WORK TO BE COMPLETED ▸ The required output is the lines below from the line containing "SIYAH (384, 310)" to the line containing "Dopusti sve (289, 487)", inclusive, retyped exactly. No other lines belong in it.

DATA FOR THE TASK ▸

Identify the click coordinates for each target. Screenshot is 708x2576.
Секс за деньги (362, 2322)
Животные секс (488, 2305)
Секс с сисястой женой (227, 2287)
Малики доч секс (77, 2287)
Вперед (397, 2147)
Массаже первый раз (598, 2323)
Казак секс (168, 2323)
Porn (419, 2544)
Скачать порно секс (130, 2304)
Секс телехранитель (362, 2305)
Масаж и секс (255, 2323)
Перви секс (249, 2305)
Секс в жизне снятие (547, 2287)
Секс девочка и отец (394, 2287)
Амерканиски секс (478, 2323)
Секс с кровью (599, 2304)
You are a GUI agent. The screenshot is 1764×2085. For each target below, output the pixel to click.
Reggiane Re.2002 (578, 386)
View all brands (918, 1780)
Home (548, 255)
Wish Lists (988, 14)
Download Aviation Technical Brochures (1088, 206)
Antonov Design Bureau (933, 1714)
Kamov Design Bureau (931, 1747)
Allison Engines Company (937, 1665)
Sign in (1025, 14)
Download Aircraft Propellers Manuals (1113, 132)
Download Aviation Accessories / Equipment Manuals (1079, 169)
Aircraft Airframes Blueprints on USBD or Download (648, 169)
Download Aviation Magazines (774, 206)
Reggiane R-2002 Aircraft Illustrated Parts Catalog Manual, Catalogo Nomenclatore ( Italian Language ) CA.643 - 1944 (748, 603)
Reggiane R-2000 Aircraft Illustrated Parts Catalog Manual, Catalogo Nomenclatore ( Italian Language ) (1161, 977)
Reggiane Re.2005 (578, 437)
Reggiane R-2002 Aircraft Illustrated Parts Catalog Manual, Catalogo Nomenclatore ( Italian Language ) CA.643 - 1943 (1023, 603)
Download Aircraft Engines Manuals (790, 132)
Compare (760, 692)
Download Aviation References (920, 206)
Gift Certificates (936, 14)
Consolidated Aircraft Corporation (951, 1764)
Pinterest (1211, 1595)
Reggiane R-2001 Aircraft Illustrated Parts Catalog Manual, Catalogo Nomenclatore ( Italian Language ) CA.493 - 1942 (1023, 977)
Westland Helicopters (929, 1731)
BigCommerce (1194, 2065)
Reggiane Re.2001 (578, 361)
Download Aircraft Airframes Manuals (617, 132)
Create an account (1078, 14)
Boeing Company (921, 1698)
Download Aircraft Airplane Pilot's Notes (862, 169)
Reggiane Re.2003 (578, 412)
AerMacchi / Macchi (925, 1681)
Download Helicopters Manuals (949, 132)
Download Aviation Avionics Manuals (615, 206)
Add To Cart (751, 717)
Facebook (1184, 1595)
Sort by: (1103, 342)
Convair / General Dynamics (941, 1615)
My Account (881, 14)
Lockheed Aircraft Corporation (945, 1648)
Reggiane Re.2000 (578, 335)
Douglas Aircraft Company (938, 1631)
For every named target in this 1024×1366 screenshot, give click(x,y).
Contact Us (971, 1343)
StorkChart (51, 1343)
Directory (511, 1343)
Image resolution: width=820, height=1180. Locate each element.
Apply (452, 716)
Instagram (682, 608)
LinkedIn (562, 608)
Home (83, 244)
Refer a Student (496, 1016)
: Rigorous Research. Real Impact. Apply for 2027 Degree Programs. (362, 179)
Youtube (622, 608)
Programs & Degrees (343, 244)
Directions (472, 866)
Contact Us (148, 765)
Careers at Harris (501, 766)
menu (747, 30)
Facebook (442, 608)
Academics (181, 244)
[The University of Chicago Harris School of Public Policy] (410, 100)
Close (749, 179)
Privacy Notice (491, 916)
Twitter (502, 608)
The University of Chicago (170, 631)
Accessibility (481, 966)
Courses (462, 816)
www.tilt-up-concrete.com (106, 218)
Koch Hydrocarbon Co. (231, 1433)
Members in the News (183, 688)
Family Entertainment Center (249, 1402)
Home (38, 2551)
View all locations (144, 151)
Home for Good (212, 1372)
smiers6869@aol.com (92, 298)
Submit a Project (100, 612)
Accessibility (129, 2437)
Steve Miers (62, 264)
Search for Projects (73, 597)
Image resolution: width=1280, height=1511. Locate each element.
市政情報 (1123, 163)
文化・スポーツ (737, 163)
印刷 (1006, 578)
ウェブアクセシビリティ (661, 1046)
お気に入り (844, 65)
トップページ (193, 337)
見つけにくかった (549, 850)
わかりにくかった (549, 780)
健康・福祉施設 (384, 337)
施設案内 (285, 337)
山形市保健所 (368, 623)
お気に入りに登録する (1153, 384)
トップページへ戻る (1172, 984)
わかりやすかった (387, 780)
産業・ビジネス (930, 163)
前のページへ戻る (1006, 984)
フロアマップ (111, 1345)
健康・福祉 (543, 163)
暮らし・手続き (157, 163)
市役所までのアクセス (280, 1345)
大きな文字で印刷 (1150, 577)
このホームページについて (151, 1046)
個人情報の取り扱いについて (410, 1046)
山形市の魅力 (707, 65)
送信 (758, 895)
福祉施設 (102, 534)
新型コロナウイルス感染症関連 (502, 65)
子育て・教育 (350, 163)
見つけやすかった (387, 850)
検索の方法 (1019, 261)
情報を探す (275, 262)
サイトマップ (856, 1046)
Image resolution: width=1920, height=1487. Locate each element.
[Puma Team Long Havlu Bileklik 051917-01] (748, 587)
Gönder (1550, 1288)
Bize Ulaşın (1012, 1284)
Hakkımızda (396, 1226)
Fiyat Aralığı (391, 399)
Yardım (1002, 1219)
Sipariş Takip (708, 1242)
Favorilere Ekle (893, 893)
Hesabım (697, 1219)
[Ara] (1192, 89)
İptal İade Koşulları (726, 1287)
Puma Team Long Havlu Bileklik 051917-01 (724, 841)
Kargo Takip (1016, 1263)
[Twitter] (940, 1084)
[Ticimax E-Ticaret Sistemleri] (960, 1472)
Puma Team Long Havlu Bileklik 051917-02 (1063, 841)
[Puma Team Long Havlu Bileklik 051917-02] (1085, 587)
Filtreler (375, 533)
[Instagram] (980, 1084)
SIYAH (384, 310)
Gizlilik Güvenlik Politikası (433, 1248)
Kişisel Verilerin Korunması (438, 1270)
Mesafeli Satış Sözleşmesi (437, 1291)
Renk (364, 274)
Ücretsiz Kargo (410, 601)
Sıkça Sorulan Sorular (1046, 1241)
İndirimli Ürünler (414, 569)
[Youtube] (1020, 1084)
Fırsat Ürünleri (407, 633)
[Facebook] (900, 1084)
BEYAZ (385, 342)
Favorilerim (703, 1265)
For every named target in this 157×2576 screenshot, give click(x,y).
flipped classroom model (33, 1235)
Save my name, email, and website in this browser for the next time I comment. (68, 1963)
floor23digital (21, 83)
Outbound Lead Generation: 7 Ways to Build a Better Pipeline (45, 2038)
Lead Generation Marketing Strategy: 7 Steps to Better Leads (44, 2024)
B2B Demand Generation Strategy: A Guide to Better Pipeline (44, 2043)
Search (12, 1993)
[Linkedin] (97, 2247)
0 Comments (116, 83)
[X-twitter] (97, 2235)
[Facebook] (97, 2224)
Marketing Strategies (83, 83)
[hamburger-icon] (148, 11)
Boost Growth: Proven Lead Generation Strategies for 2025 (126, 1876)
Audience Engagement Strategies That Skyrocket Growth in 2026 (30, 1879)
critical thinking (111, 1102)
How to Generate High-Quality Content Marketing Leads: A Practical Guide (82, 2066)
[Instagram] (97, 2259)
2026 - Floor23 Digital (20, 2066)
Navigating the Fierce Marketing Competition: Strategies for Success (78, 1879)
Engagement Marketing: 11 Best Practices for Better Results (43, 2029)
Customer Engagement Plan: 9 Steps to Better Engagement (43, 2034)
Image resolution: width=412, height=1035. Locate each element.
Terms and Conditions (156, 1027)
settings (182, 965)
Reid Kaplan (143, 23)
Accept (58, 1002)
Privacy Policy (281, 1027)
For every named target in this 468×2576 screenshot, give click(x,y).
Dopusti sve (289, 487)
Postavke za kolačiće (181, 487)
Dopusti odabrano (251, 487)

ANSWER TO THIS PROBLEM ▸
SIYAH (384, 310)
Gizlilik Güvenlik Politikası (433, 1248)
Kişisel Verilerin Korunması (438, 1270)
Mesafeli Satış Sözleşmesi (437, 1291)
Renk (364, 274)
Ücretsiz Kargo (410, 601)
Sıkça Sorulan Sorular (1046, 1241)
İndirimli Ürünler (414, 569)
[Youtube] (1020, 1084)
Fırsat Ürünleri (407, 633)
[Facebook] (900, 1084)
BEYAZ (385, 342)
Favorilerim (703, 1265)
For every named target in this 157×2576 screenshot, give click(x,y).
flipped classroom model (33, 1235)
Save my name, email, and website in this browser for the next time I comment. (68, 1963)
floor23digital (21, 83)
Outbound Lead Generation: 7 Ways to Build a Better Pipeline (45, 2038)
Lead Generation Marketing Strategy: 7 Steps to Better Leads (44, 2024)
B2B Demand Generation Strategy: A Guide to Better Pipeline (44, 2043)
Search (12, 1993)
[Linkedin] (97, 2247)
0 Comments (116, 83)
[X-twitter] (97, 2235)
[Facebook] (97, 2224)
Marketing Strategies (83, 83)
[hamburger-icon] (148, 11)
Boost Growth: Proven Lead Generation Strategies for 2025 (126, 1876)
Audience Engagement Strategies That Skyrocket Growth in 2026 (30, 1879)
critical thinking (111, 1102)
How to Generate High-Quality Content Marketing Leads: A Practical Guide (82, 2066)
[Instagram] (97, 2259)
2026 - Floor23 Digital (20, 2066)
Navigating the Fierce Marketing Competition: Strategies for Success (78, 1879)
Engagement Marketing: 11 Best Practices for Better Results (43, 2029)
Customer Engagement Plan: 9 Steps to Better Engagement (43, 2034)
Image resolution: width=412, height=1035. Locate each element.
Terms and Conditions (156, 1027)
settings (182, 965)
Reid Kaplan (143, 23)
Accept (58, 1002)
Privacy Policy (281, 1027)
For every named target in this 468×2576 screenshot, give click(x,y).
Dopusti sve (289, 487)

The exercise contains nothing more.